| PROBLEM REQUIREMENTS |
Quote the lines from the line holding "The height and" to the very end of the listing, exactly, and no others.

| MATERIAL FOR THE TASK |
■ ■ ■ ■

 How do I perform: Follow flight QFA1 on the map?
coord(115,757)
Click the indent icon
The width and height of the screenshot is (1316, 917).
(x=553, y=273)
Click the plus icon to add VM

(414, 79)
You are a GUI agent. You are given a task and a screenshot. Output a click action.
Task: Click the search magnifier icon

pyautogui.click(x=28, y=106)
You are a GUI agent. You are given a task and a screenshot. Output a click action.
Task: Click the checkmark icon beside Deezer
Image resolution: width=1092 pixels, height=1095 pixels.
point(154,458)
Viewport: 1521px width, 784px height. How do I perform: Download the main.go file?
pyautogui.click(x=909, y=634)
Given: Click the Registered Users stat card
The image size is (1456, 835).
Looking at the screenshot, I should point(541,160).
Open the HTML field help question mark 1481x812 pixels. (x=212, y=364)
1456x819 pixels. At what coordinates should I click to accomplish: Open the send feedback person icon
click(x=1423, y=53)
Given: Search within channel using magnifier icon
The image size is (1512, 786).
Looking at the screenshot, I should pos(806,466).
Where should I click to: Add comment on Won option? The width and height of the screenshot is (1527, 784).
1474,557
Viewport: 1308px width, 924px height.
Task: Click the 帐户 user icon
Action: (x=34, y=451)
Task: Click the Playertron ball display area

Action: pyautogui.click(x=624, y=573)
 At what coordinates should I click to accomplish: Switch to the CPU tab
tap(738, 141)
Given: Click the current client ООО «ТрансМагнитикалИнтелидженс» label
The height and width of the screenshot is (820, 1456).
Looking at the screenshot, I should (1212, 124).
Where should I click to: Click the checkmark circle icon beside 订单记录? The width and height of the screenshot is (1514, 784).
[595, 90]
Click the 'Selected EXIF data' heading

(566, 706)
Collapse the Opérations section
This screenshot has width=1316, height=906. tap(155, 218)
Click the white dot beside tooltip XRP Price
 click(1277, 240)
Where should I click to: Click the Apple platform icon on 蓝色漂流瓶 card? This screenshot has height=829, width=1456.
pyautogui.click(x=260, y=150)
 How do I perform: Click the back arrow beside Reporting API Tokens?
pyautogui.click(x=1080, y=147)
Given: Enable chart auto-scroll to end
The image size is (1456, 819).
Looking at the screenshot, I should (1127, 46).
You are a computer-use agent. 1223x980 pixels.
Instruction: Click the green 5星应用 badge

■ ■ ■ ■

| WRITTEN ANSWER |
The height and width of the screenshot is (820, 1456).
Looking at the screenshot, I should (1212, 124).
Where should I click to: Click the checkmark circle icon beside 订单记录? The width and height of the screenshot is (1514, 784).
[595, 90]
Click the 'Selected EXIF data' heading

(566, 706)
Collapse the Opérations section
This screenshot has width=1316, height=906. tap(155, 218)
Click the white dot beside tooltip XRP Price
 click(1277, 240)
Where should I click to: Click the Apple platform icon on 蓝色漂流瓶 card? This screenshot has height=829, width=1456.
pyautogui.click(x=260, y=150)
 How do I perform: Click the back arrow beside Reporting API Tokens?
pyautogui.click(x=1080, y=147)
Given: Enable chart auto-scroll to end
The image size is (1456, 819).
Looking at the screenshot, I should (1127, 46).
You are a computer-use agent. 1223x980 pixels.
Instruction: Click the green 5星应用 badge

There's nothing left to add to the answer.